No estamos ante un pueblo catalán que ha tomado conciencia de sí mismo ni, mucho menos, ante unos ciudadanos que han adquirido la madurez suficiente para advertir que durante siglos Cataluña ha sido un país en cautiverio. A lo que hemos asistido es al abandono de esa construcción de una conciencia nacional española; a lo que hemos asistido es a la insensatez de nuestra clase dirigente, obstinada en descuidar la realidad de nuestra historia común, la autenticidad de nuestra cultura y la solvencia de una integridad colectiva que, a diferencia de los nacionalistas, nunca hemos confundido con el integrismo.

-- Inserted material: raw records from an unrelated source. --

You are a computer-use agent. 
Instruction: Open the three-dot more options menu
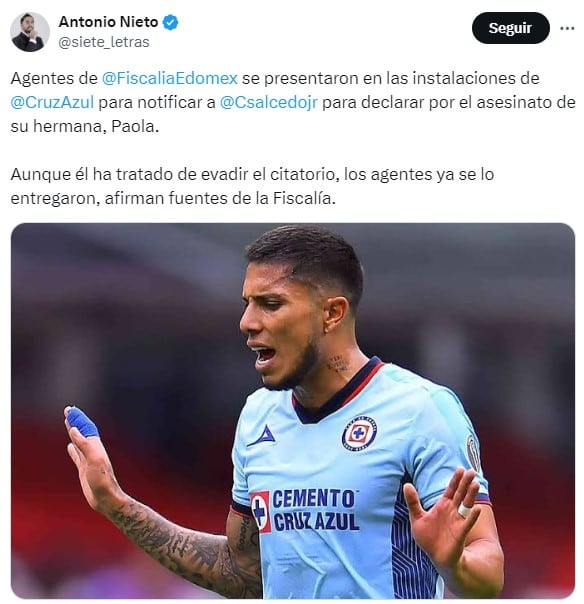[567, 28]
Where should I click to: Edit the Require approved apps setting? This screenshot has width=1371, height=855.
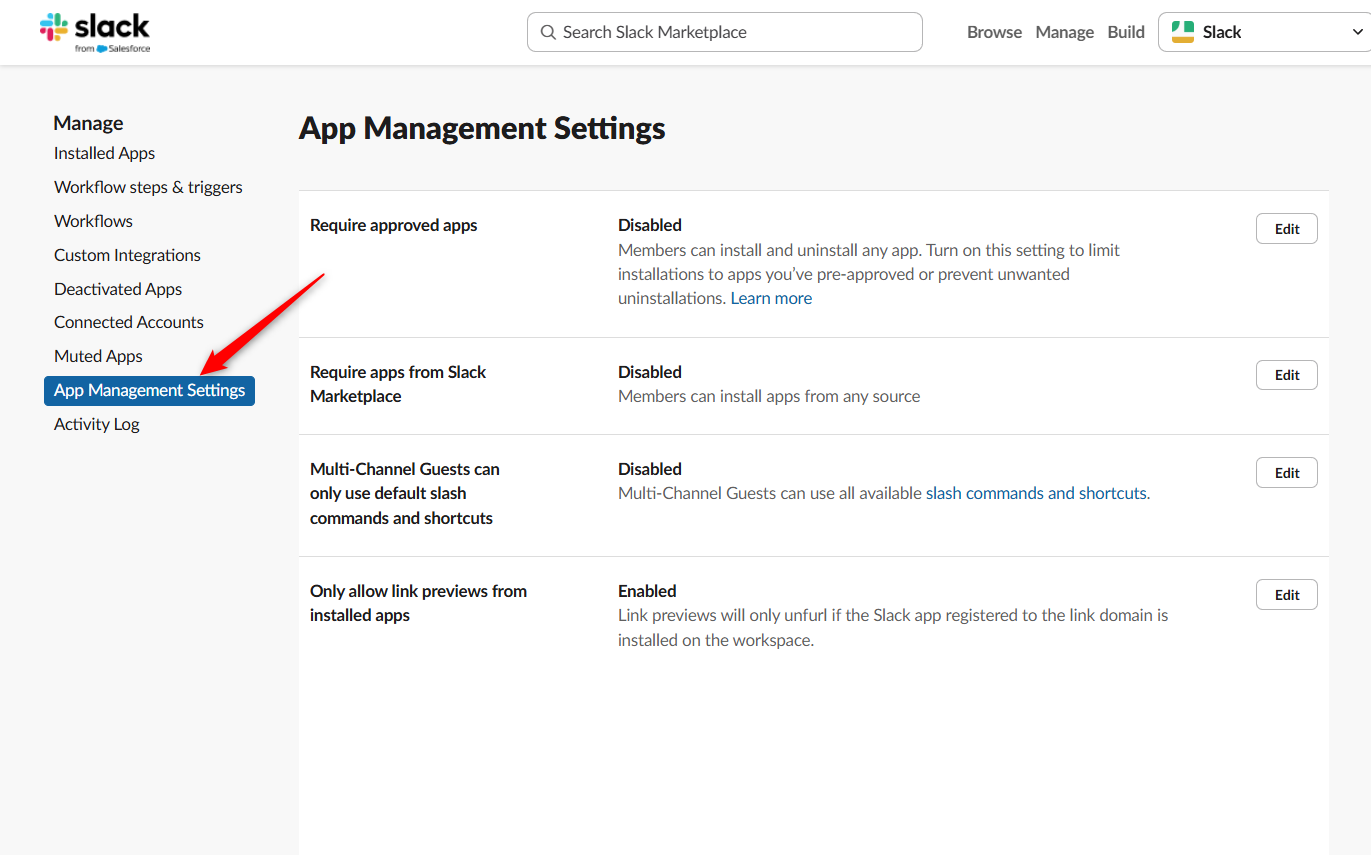click(1286, 229)
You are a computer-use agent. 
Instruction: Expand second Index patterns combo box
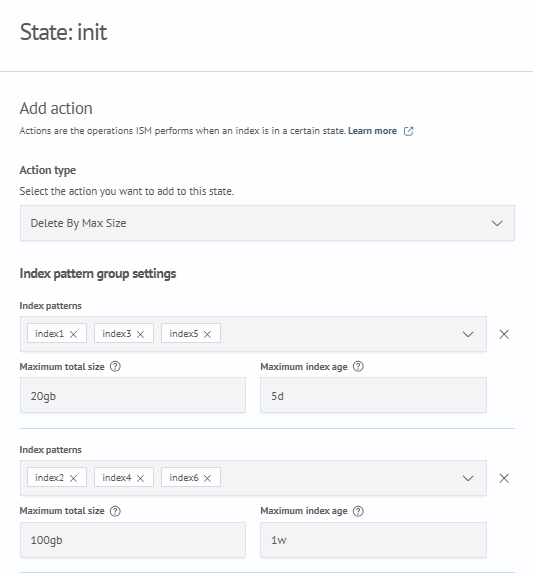click(468, 478)
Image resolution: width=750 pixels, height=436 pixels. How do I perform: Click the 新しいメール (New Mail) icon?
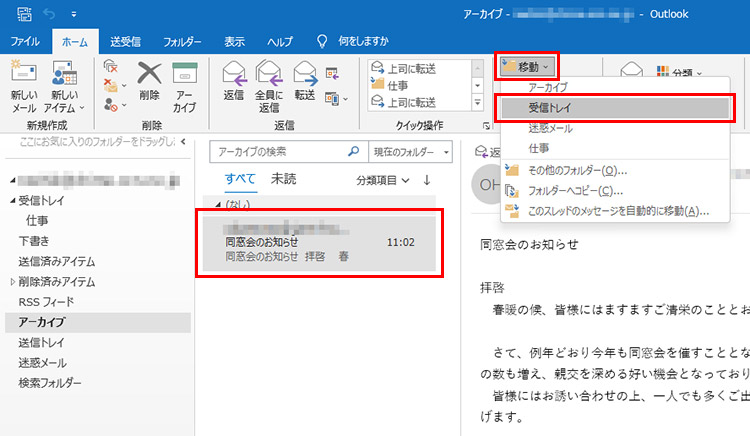(24, 75)
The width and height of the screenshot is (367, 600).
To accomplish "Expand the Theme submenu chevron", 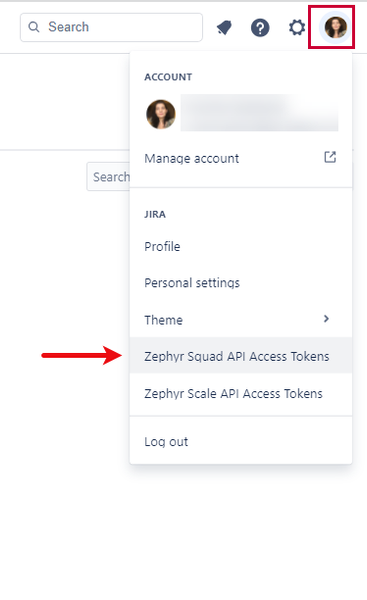I will (326, 319).
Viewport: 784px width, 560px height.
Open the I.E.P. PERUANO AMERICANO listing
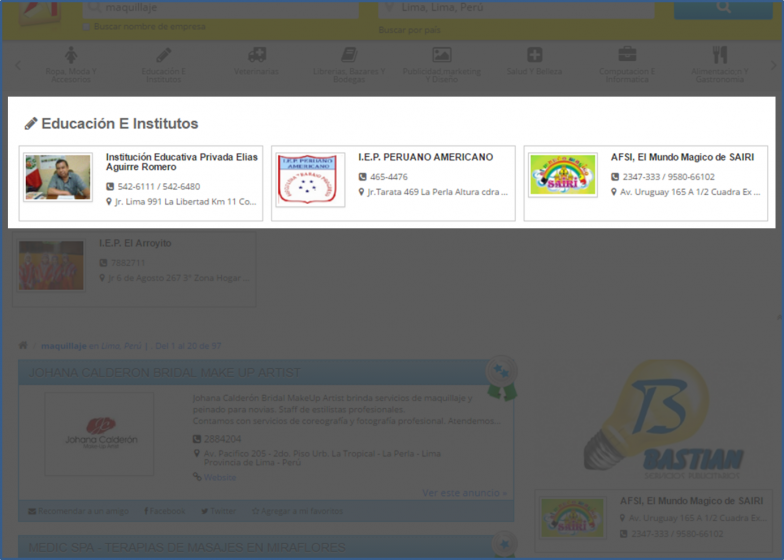[425, 157]
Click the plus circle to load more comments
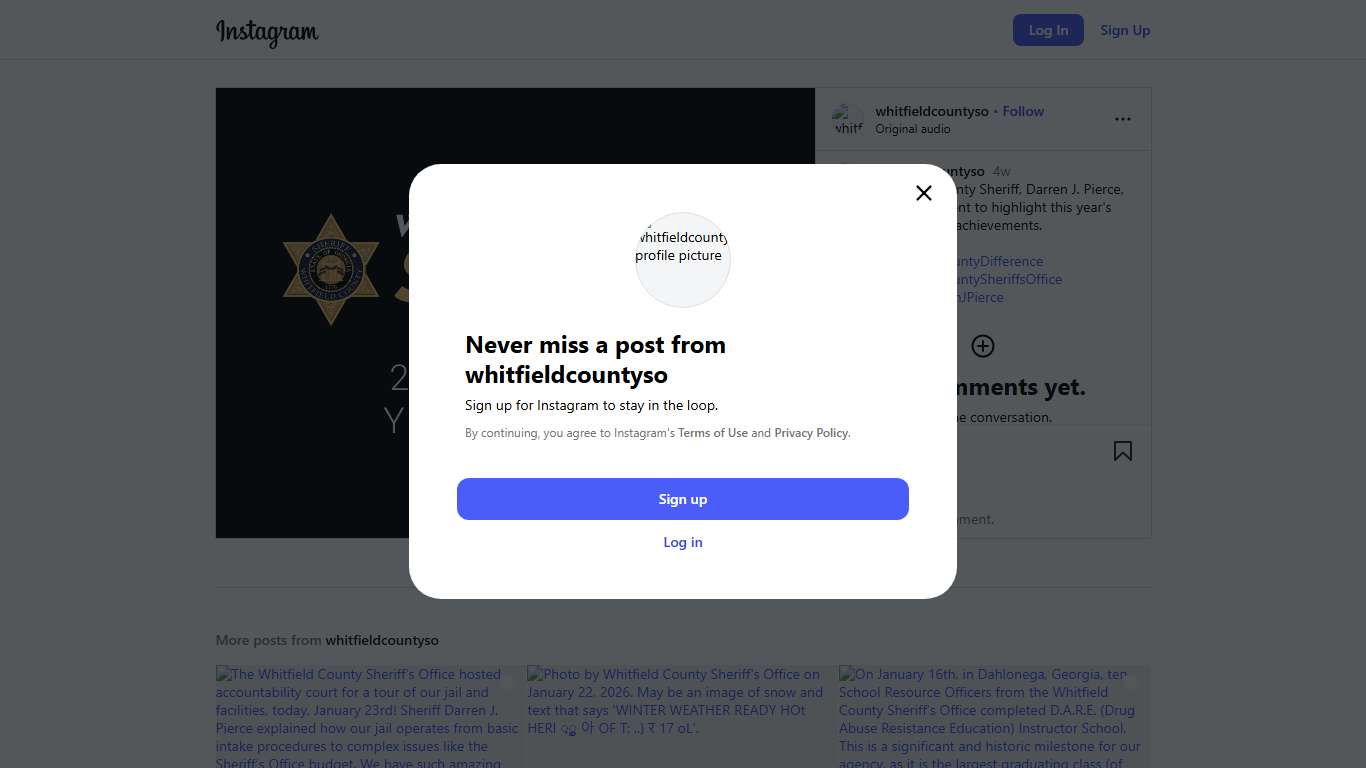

No ha sido la sociedad civil catalana la que se ha puesto en pie frente a un Estado artificial, sino los sectores que han sido adoctrinados, sobornados y exaltados con los recursos clientelares que proporciona la posesión de un poder político decidido a construir una nacionalización alternativa. La tramposa escenificación de una sociedad viva que lucha contra un Estado desalmado es la más grosera manipulación de las muchas que enarbola el nacionalismo catalán en estos días de su incierta gloria. No estamos ante un pueblo que manifiesta su voluntad de ser a expensas de la unidad de España, sino ante un proyecto secesionista que ha utilizado sin escrúpulos su inmensa capacidad de premiar y amedrentar, de promocionar y de marginar, de atraer y de excluir. Nada ha ocurrido como resultado de la evolución natural de los acontecimientos, como esa insultante «mayoría de edad» con que algunos desaprensivos quieren calificar el actual momento que sufre la política catalana.

Cuando salíamos de una dictadura, los catalanes comprendieron que sus derechos ciudadanos solamente les serían reconocidos en el marco de una España en la que Cataluña siempre había encontrado el espacio idóneo de su propia realización. Tras haber disfrutado de gobierno y parlamento propios, tras haber participado de la construcción de la historia en libertad de todos los españoles, el nacionalismo proclama ahora la necesidad de abandonar una esclavitud que él mismo ha administrado. Tamaña paradoja, semejante absurdo, nunca se dio en la historia de España.

Un concepto de España parece dirigirse hacia el vacío. Una idea de España parece avanzar hacia el exilio. En la sobria y clara perspectiva de quienes, a lo largo de estos últimos doscientos años, proclamaron desde la intemperie y la expropiación su lealtad a una cultura que nos proporciona significado, señalemos aquí nuestro deseo de restauración de una patria libre, plural, integradora y consciente. Como quien medita en el rincón más triste de la historia. Como quien aguarda en el lugar más despiadado de la noche. Como quien espera el alba.

Fernando García de Cortázar, director de la Fundación Dos de Mayo, Nación y Libertad.